The oil and gas industry has historically experienced periodic downturns, which have been characterized by diminished demand for our oilfield services and products and downward pressure on the prices we charge. A significant downturn in the oil and gas industry could result in a reduction in demand for oilfield services and could adversely affect our operating results.

We depend on the results of our international operations, which expose us to risks inherent in doing business abroad.

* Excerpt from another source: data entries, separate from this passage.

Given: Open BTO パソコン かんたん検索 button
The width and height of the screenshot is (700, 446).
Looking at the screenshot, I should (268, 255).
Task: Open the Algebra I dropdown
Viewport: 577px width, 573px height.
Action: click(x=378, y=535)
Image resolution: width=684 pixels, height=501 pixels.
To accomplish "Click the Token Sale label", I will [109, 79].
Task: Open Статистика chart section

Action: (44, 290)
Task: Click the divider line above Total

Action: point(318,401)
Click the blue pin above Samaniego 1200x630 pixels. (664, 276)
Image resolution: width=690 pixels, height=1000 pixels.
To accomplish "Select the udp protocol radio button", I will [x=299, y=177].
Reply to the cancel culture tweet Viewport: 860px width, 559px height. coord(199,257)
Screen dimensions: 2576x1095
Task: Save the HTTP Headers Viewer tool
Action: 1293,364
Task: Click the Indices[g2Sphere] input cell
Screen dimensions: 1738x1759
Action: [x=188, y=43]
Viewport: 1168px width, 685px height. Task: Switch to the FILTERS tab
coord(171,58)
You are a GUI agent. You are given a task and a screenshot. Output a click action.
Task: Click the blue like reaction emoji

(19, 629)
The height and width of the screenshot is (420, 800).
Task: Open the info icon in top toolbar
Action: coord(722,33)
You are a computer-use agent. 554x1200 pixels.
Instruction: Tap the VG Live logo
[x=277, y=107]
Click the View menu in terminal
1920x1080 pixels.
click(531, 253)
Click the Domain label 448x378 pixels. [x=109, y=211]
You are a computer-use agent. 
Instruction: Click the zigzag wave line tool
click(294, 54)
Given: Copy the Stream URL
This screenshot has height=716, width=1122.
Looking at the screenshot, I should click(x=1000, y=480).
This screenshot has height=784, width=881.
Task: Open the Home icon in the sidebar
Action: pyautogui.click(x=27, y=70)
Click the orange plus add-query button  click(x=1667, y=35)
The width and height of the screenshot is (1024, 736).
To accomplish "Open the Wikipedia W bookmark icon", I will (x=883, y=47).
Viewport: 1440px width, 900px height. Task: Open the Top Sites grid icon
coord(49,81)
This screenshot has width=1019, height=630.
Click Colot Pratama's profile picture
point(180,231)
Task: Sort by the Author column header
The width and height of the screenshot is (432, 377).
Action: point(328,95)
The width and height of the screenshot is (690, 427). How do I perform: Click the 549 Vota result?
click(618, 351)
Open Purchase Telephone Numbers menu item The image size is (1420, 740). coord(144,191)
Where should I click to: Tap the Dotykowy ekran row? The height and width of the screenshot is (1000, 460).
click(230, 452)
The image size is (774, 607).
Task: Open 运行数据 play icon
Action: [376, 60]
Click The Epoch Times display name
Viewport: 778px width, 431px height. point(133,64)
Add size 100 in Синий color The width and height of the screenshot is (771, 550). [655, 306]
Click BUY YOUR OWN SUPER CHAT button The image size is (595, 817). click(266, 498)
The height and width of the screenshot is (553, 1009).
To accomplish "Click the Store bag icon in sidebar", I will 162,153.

We conduct our business in over 50 countries; business outside of the United States accounted for approximately 53%, 49% and 49% of our revenue during the years ended December 31, 2013, 2012 and 2011, respectively. Not included in the foregoing percentages are significant levels of our revenues recorded in the U.S. that are sourced from projects on foreign oilfields. Our operations, and those of our clients, are subject to the various laws and regulations of those respective countries as well as various risks peculiar to each country, which may include, but are not limited to:
global economic conditions;
political actions and requirements of national governments including trade restrictions, embargoes, seizure, detention, nationalization and expropriations of assets;
interpretation of tax statutes and requirements of taxing authorities worldwide, routine examination by taxing authorities and assessment of additional taxes, penalties and/or interest;
civil unrest;
acts of terrorism;
fluctuations and changes in currency exchange rates (see section below);
the impact of inflation;
difficulty in repatriating foreign currency received in excess of the local currency requirements; and
current conditions in oil producing countries such as Venezuela, Nigeria, Libya, Iran and Iraq considering their potential impact on the world markets.

Historically, economic downturn and political events have resulted in lower demand for our services and products in certain markets. The continuing instability in the Middle East and North Africa and the potential for activity from terrorist groups that the U.S. government has cautioned against have further heightened our exposure to international risks. The global economy is highly influenced by public confidence in the geopolitical environment and the situation in the Middle East and North Africa continues to be highly fluid; therefore, we expect to experience heightened international risks.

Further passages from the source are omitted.